YOLOv6 Model Detects Correctly on PC but Misses Objects (Barrel) on OAK

yishu_corpex

Hi,

I’m running a YOLOv6 model for object detection trained on custom data on an OAK-D PoE camera (12MP) via DepthAI API.

The model detects three classes: spool, barrel, and person.
Inference works perfectly on PC (ONNX / PyTorch), all objects are detected with high confidence as shown below:

However, on the OAK device, “barrel” detections are often missing, while “spool” and “person” still appear normally. I also saved the passthrough images and used them on carrying out inference on my PC using the same pytorch model. I still see it detects correctly as expected as shown below:

It just happens on this kind of spool in the image, with other spools the detection on the camera is good. I even further tuned the model with almost 2k new images of this spool. But i still see the same behavior.

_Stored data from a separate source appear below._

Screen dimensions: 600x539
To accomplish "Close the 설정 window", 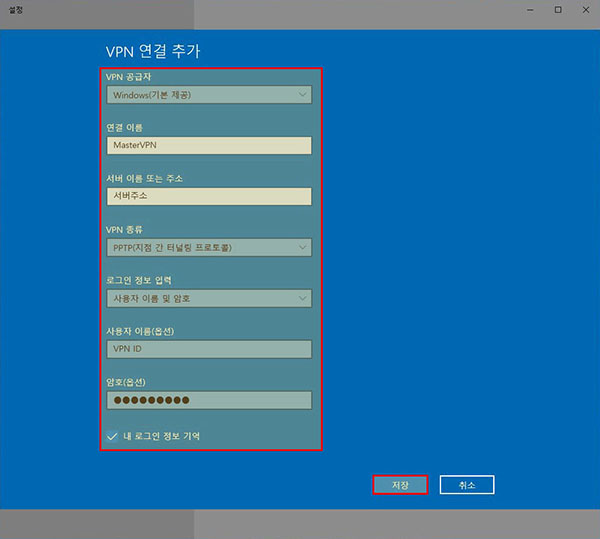I will 585,9.
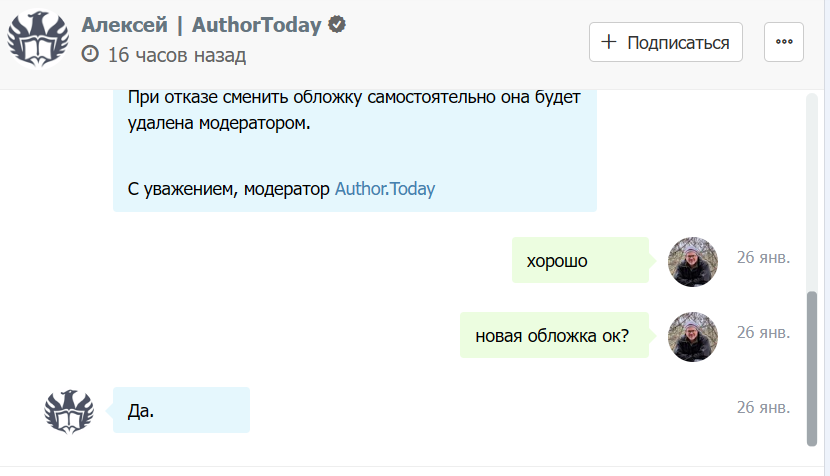830x476 pixels.
Task: Select the "Да." reply bubble
Action: 181,410
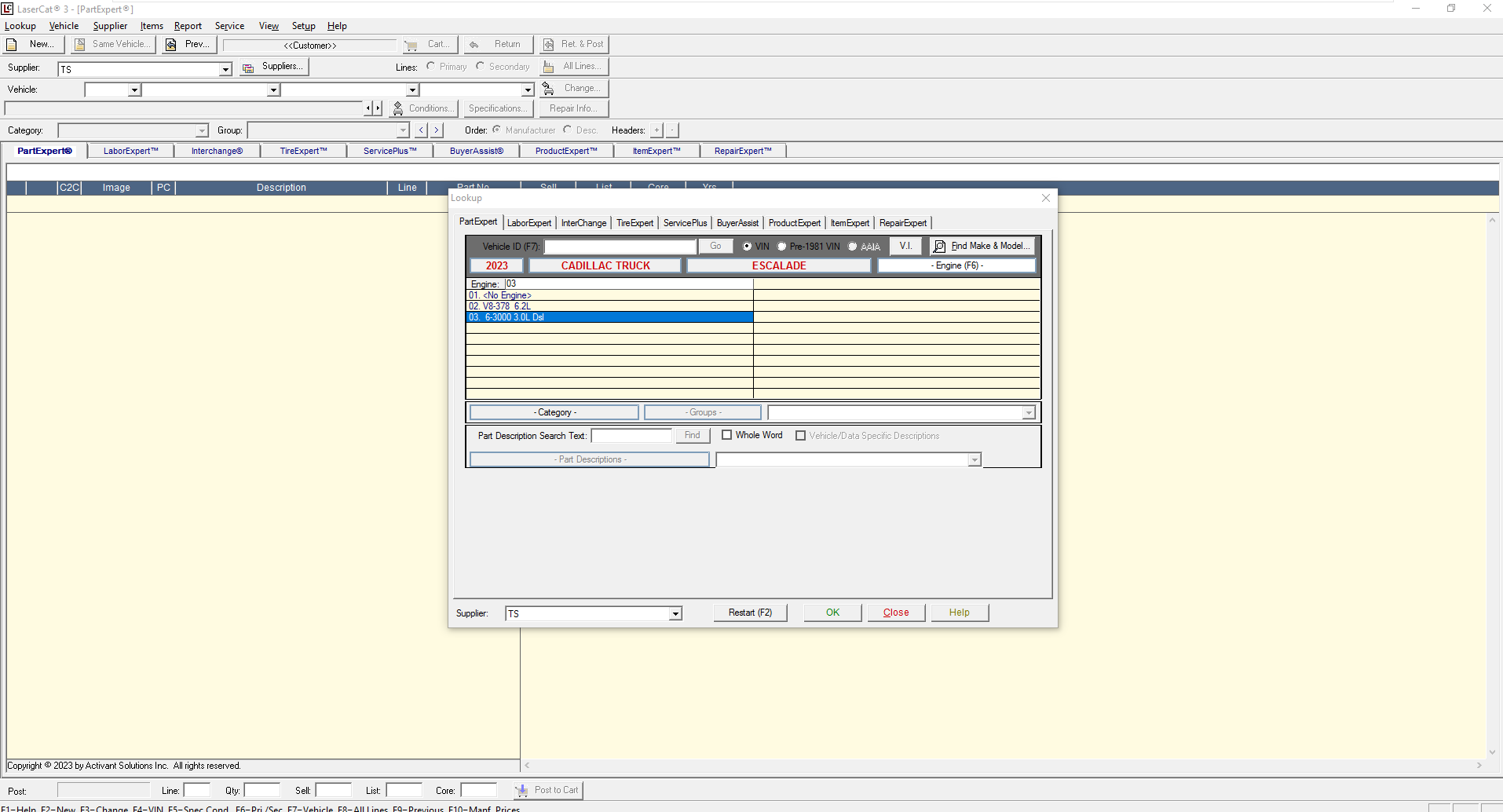1503x812 pixels.
Task: Expand the Part Descriptions dropdown list
Action: (x=975, y=460)
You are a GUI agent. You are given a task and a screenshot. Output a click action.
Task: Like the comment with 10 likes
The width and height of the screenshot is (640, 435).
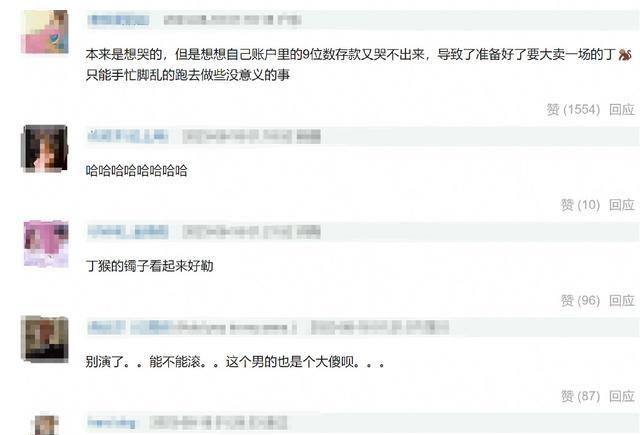(580, 205)
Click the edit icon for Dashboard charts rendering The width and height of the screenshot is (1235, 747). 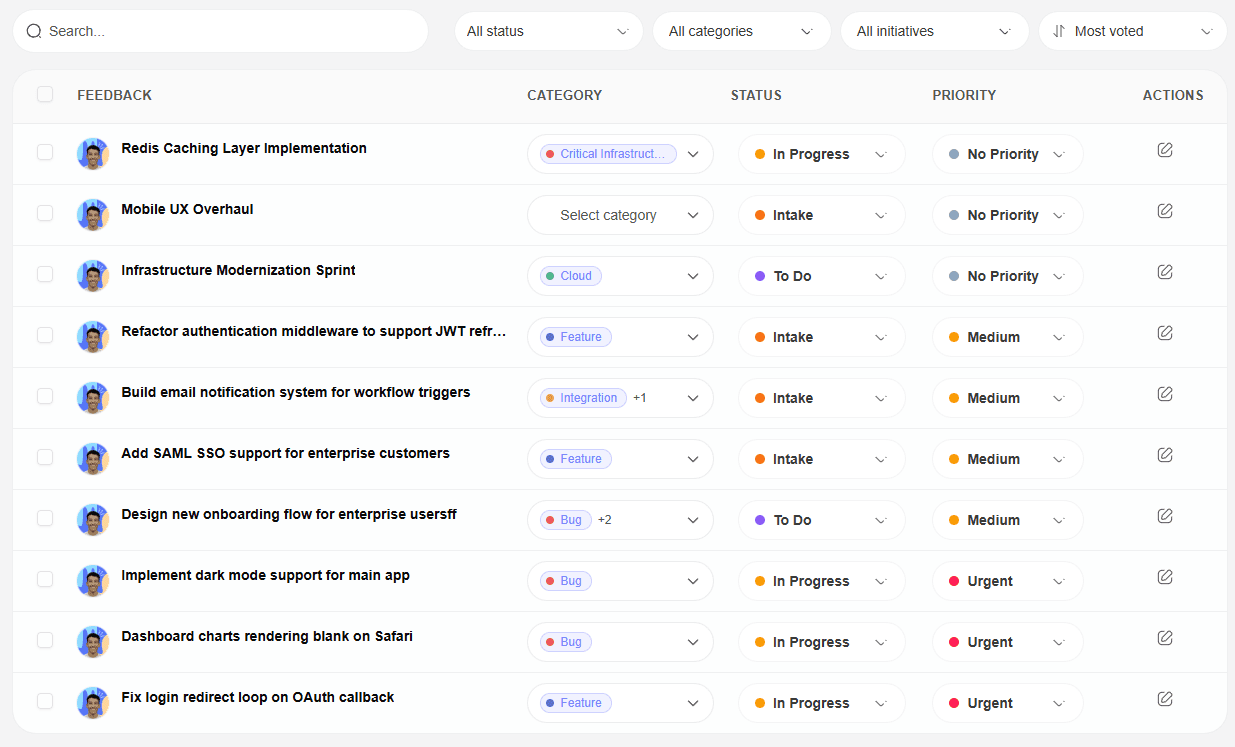(x=1165, y=637)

For your reference i am sharing my OAK depthai code as well below:

from pathlib import Path
import sys
import cv2
import depthai as dai
import numpy as np
import time
import argparse
import json
import blobconverter
from datetime import timedelta



def getDisparityFrame(frame, cvColorMap):
    maxDisp = stereo.initialConfig.getMaxDisparity()
    disp = (frame * (255.0 / maxDisp)).astype(np.uint8)
    disp = cv2.applyColorMap(disp, cvColorMap)

    return disp

# parse arguments 
parser = argparse.ArgumentParser()
parser.add_argument("-m", "--model", help="Provide model name or model path for inference",
                    default="C:/Users/ymalhotra/Downloads/result (7)/best_ckpt_openvino_2022.1_3shave.blob", type=str)
parser.add_argument("-c", "--config", help="Provide config path for inference",
                    default="C:/Users/ymalhotra/Downloads/result (7)/best_ckpt.json", type=str)
args = parser.parse_args()


# parse config
configPath = Path(args.config)
if not configPath.exists():
    raise ValueError("Path {} does not exist!".format(configPath))

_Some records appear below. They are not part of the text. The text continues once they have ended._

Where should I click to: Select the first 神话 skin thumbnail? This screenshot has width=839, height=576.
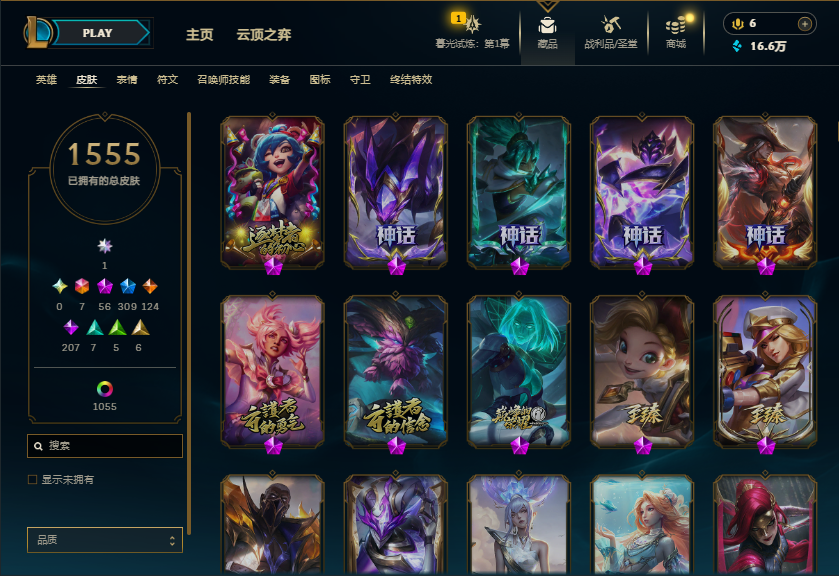click(395, 193)
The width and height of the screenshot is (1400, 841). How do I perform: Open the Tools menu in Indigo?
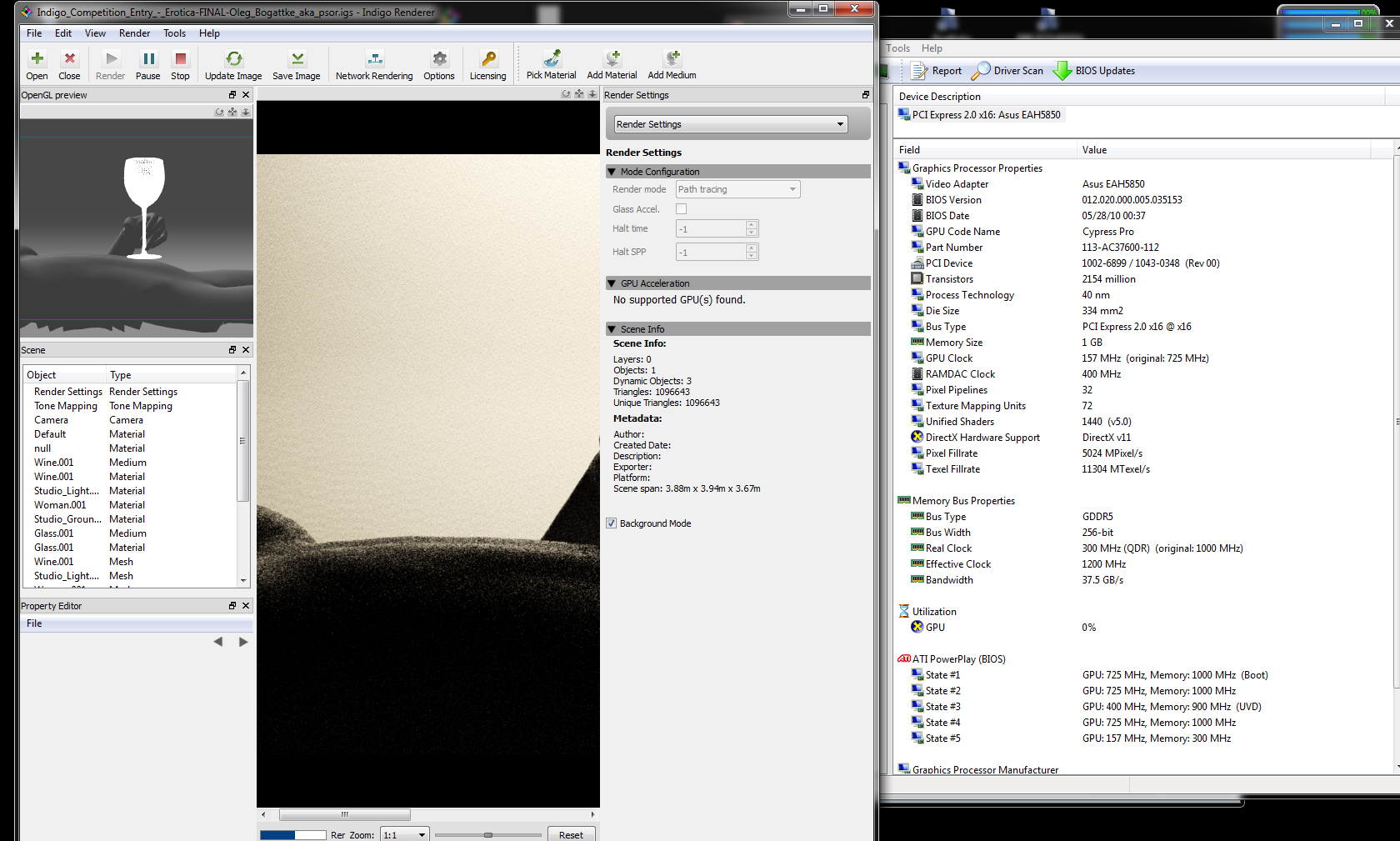pyautogui.click(x=174, y=33)
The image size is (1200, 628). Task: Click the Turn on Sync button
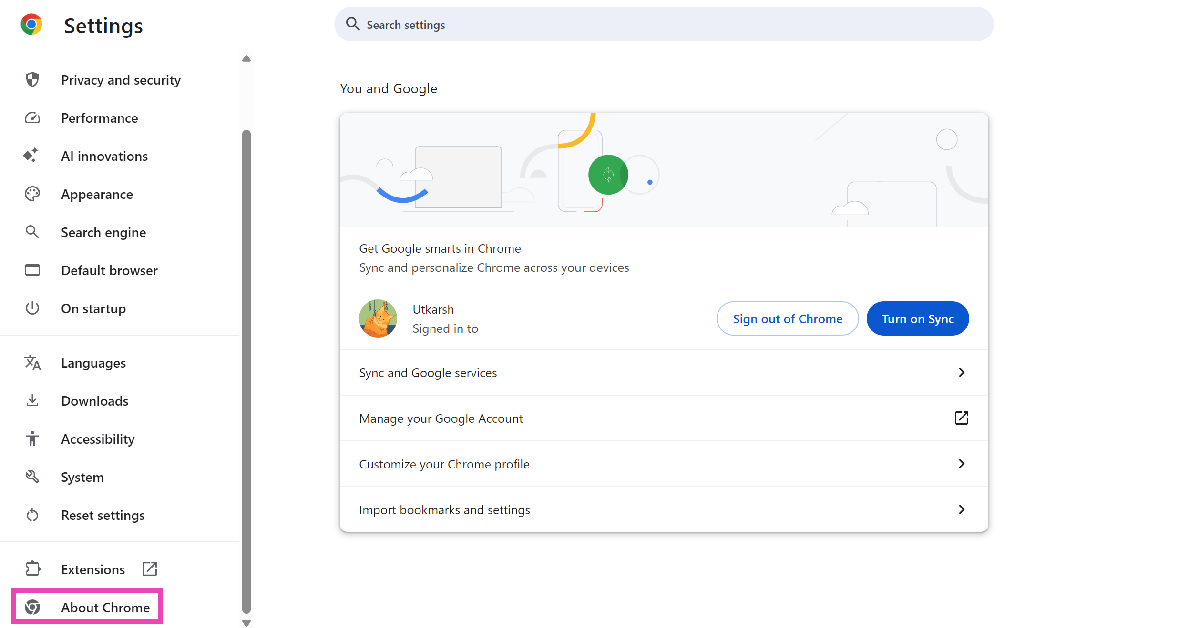[917, 319]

with configPath.open() as f:
    config = json.load(f)
nnConfig = config.get("nn_config", {})

# parse input shape
if "input_size" in nnConfig:
    W, H = tuple(map(int, nnConfig.get("input_size").split('x')))

# extract metadata
metadata = nnConfig.get("NN_specific_metadata", {})
classes = metadata.get("classes", {})
coordinates = metadata.get("coordinates", {})
anchors = metadata.get("anchors", {})
anchorMasks = metadata.get("anchor_masks", {})
iouThreshold = 0.45 #metadata.get("iou_threshold", {})
confidenceThreshold = 0.4 #metadata.get("confidence_threshold", {})

#print(metadata)

# parse labels
nnMappings = config.get("mappings", {})
labels = nnMappings.get("labels", {})
#print("Labels: ", labels)

# get model path
nnPath = args.model
if not Path(nnPath).exists():
    print("No blob found at {}. Looking into DepthAI model zoo.".format(nnPath))
    nnPath = str(blobconverter.from_zoo(args.model, shaves = 6, zoo_type = "depthai", use_cache=True))

# sync outputs
syncNN = True

# Depth and Disparity
outRectified = False  # Output and display rectified streams
lrcheck = True  # Better handling for occlusions
extended = False  # Closer-in minimum depth, disparity range is doubled
subpixel = True  # Better accuracy for longer distance, fractional disparity 32-levels
depth = True  # Display depth frames
swap_left_right = False #Swap left right frames
alpha = None
resolution = dai.MonoCameraProperties.SensorResolution.THE_800_P

median = dai.StereoDepthProperties.MedianFilter.KERNEL_7x7 # 7x7

# Create pipeline
pipeline = dai.Pipeline()

# Define sources and outputs
camRgb = pipeline.create(dai.node.ColorCamera)
detectionNetwork = pipeline.create(dai.node.YoloDetectionNetwork)

# By Yishu
manip = pipeline.create(dai.node.ImageManip)

# Depth and Disparity
camLeft = pipeline.create(dai.node.MonoCamera)
camRight = pipeline.create(dai.node.MonoCamera)
stereo = pipeline.create(dai.node.StereoDepth)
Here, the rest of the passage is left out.